Finally, this script reproduces the original problem and confirms the workaround is working.

src/master/src> cat workaround.csh
\rm -rf DELETEME
mkdir DELETEME
setenv LogSwitchOn
echo "sleep 2" > DELETEME/workerSource.csh
echo "backend/batchvision" >> DELETEME/workerSource.csh
setenv WorkerSource "csh DELETEME/workerSource.csh"
setenv WorkerPIDQueryStr "Utility processId"
setenv WorkerStartupQuery 2+2
vcaservicemanager/vcaservicemanager -serverFile=DELETEME/serverFile.txt ./DELETEME/ epool -logFilePath=./DELETEME/poolLog.txt &
sleep 4
echo "THREE HARD RESTARTS (two is insufficient)"
vpooladmin/vpooladmin -serverFile=DELETEME/serverFile.txt -hardRestart
vpooladmin/vpooladmin -serverFile=DELETEME/serverFile.txt -hardRestart
vpooladmin/vpooladmin -serverFile=DELETEME/serverFile.txt -hardRestart
echo -n "Status will be 'Suspended': " && vpooladmin/vpooladmin -serverFile=DELETEME/serverFile.txt -stat | grep Status

sleep 10
echo -n "If broken Status will be 'Suspended': " && vpooladmin/vpooladmin -serverFile=DELETEME/serverFile.txt -stat | grep Status

echo "RUNNING WORKAROUND"
vpooladmin/vpooladmin -serverFile=DELETEME/serverFile.txt -suspend
vpooladmin/vpooladmin -serverFile=DELETEME/serverFile.txt -resume
echo -n "Should be 'Running' now: " && vpooladmin/vpooladmin -serverFile=DELETEME/serverFile.txt -stat | grep Status
vsaprompt/vsaprompt -serverFile=DELETEME/serverFile.txt <<EOF
2+2
?g
EOF

vpooladmin/vpooladmin -serverFile=DELETEME/serverFile.txt -stop
cat DELETEME/poolLog.txt
src/master/src> csh workaround.csh
[1] 35147
THREE HARD RESTARTS (two is insufficient)
Operation Succeeded
Operation Succeeded
Operation Succeeded
Status will be 'Suspended': Current Status                 : Suspended
If broken Status will be 'Suspended': Current Status                 : Running
RUNNING WORKAROUND
Operation Succeeded
Operation Succeeded
Should be 'Running' now: Current Status                 : Running
V> V>      4.00
V> Message sent

@c-kuhlman I'm pretty sure this is the kind of test you can put in poolTester but I didn't want to step on your toes while I fumbled around there and tried to figure it out so I just used these simple csh scripts.

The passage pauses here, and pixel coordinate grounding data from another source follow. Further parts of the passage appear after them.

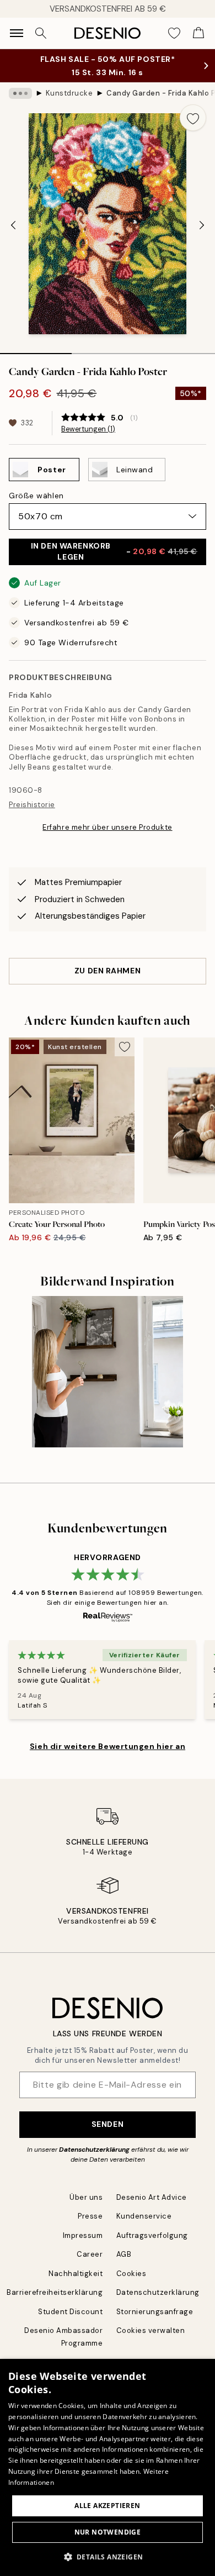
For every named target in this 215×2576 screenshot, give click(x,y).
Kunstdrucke (69, 93)
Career (90, 2254)
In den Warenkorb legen (114, 551)
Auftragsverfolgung (152, 2235)
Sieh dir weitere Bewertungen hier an (107, 1746)
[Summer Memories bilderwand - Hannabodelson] (107, 1371)
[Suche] (41, 33)
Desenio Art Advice (151, 2197)
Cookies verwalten (150, 2330)
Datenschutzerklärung (94, 2149)
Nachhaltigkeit (76, 2273)
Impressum (83, 2235)
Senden (107, 2124)
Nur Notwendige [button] (107, 2532)
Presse (90, 2216)
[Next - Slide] (202, 225)
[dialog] (107, 2467)
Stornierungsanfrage (155, 2311)
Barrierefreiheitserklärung (55, 2292)
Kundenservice (144, 2216)
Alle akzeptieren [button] (107, 2505)
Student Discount (70, 2311)
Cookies (131, 2273)
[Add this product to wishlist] (193, 117)
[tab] (36, 349)
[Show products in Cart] (198, 33)
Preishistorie (32, 804)
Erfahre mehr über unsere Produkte (107, 827)
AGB (124, 2254)
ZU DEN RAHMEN (107, 971)
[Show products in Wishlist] (174, 33)
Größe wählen (36, 496)
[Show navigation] (16, 33)
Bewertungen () (88, 429)
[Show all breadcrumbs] (20, 93)
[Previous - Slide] (13, 225)
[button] (107, 2556)
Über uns (86, 2197)
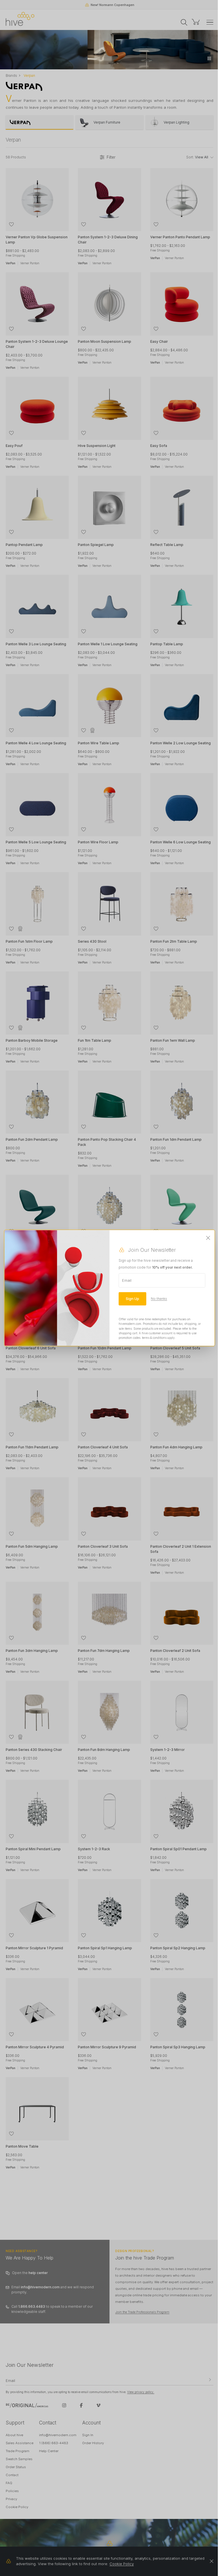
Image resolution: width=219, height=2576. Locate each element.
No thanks (159, 1299)
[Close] (208, 1238)
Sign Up (132, 1298)
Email (126, 1280)
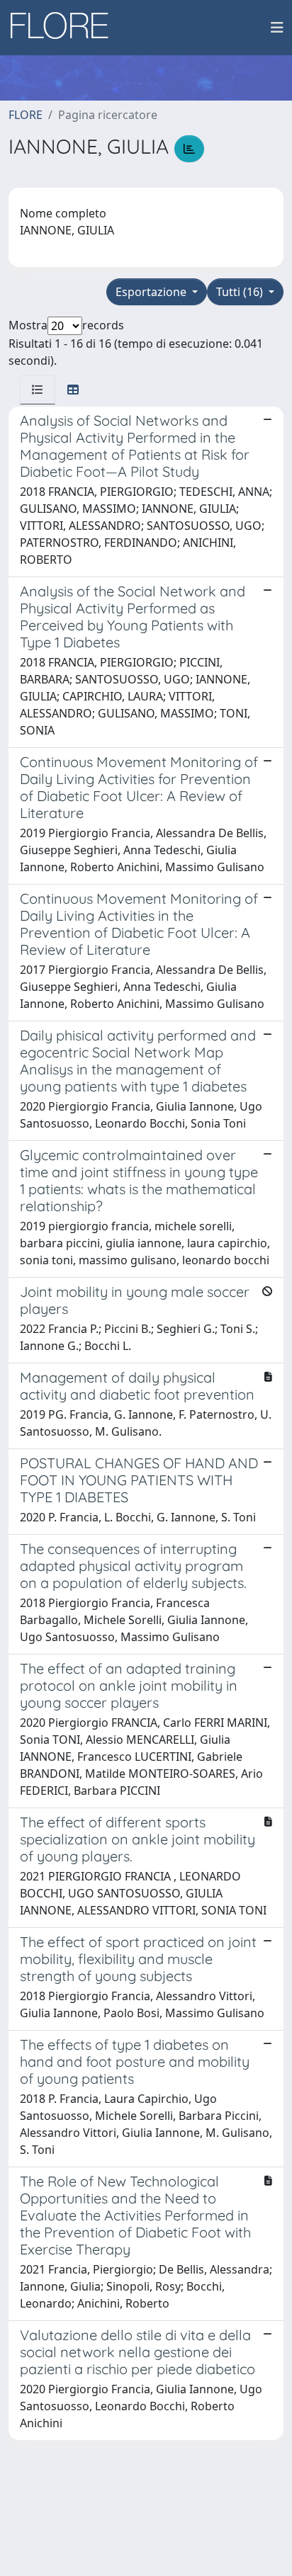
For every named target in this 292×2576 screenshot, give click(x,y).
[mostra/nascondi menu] (277, 28)
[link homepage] (64, 27)
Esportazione (152, 292)
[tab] (37, 389)
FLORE (26, 115)
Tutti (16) (241, 292)
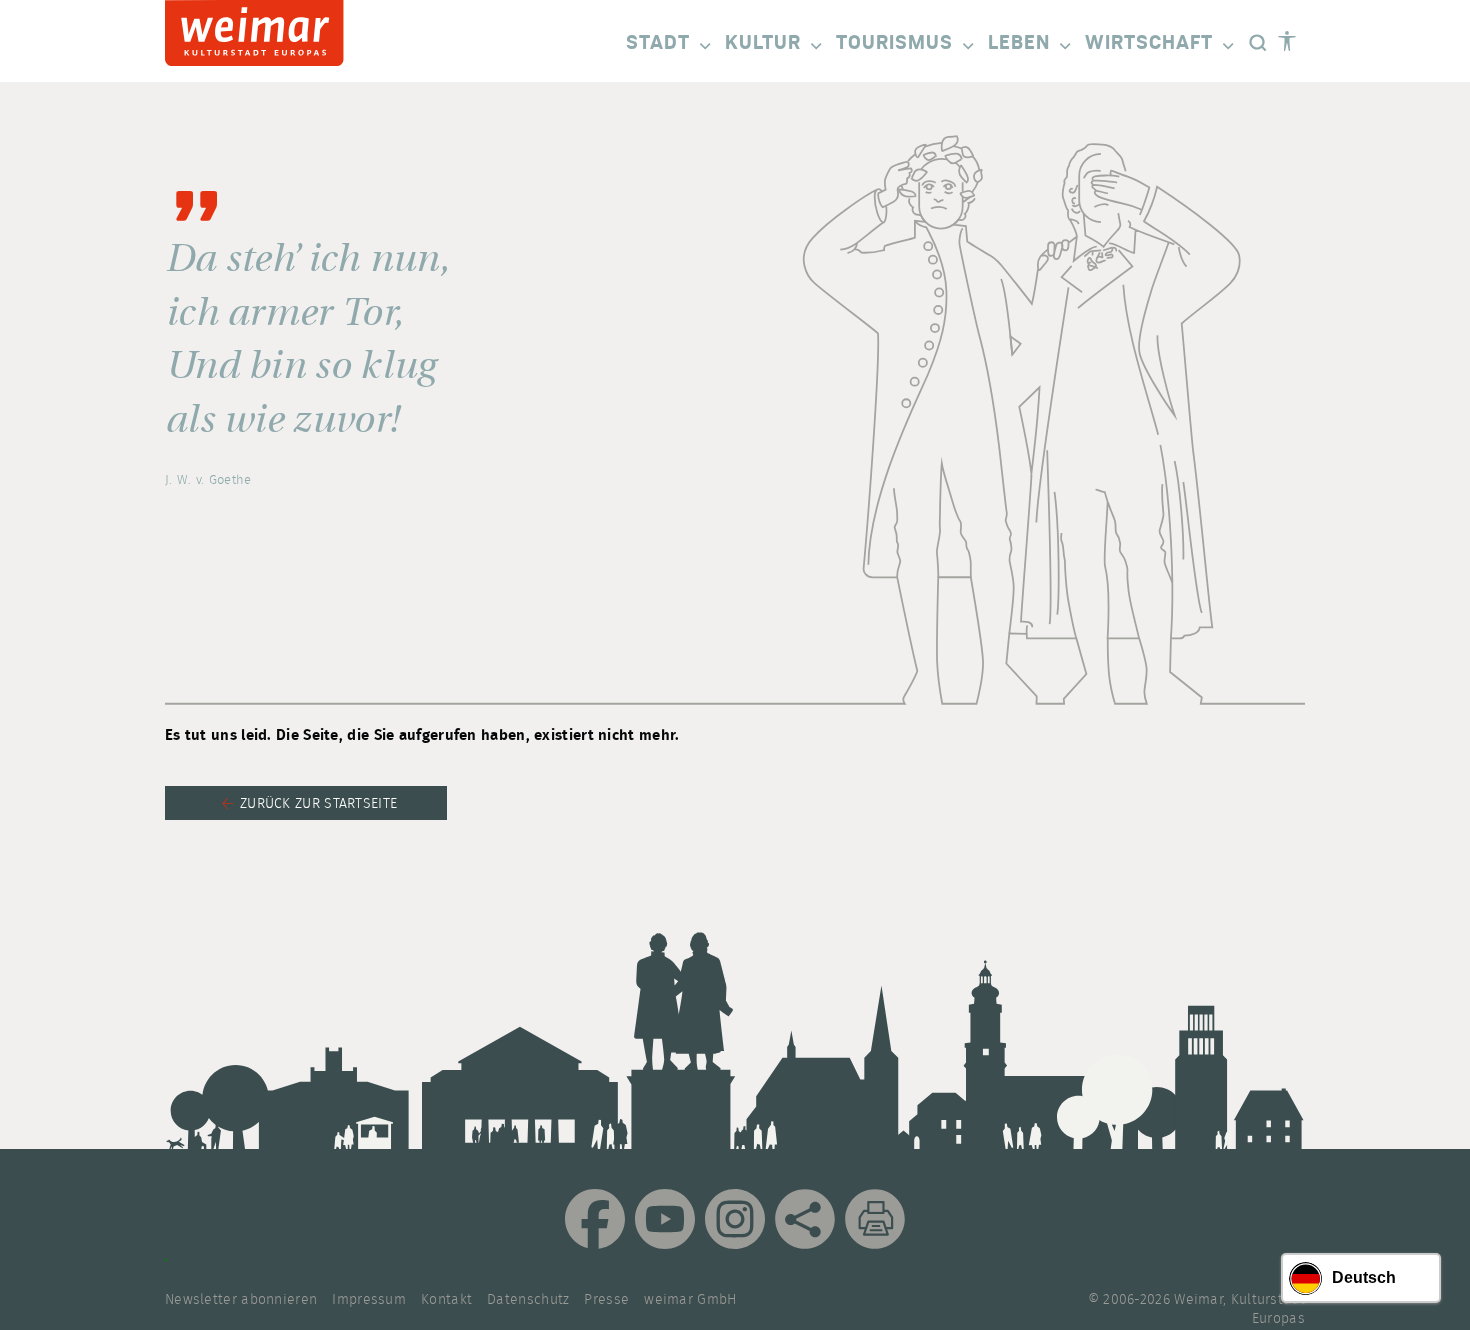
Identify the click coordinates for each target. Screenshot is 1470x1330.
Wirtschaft (1149, 43)
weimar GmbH (690, 1300)
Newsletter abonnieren (241, 1300)
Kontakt (446, 1300)
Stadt (658, 43)
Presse (606, 1300)
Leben (1019, 43)
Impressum (369, 1300)
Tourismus (894, 43)
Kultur (763, 43)
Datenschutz (528, 1300)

@MichaelJCaruso let me know what you think about this attempt at a fix. It's my first Vsa functionality change.

MichaelJCaruso commented 7 years ago

I didn't understand why you thought VEvaluator needed to be involved ...

I just figured out why I didn't understand why you thought it didn't :-).

Digging around a bit, I just noticed that VEvaluatorPool re-implements the entire IEvaluatorControl interface, an interface already implemented by VEvaluator. It should have been written to rely on virtual overrides in some form to guarantee consistent behavior between the methods of VEvaluator and its VEvaluatorPool subclass. That's a significant logic bug - possibly of my own doing in the dim and distant past. Of course, because the only current source of suspend and resume calls are via IEvaluatorControl operations as separately re-implemented by VEvaluatorPool, what you're doing works; however, it doesn't cover all the ways suspend and resume can be called on the classes involved. Covering those bases requires involvement - in some form - of both classes.

VCommitter commented 7 years ago

it doesn't cover all the ways suspend and resume can be called on the classes involved.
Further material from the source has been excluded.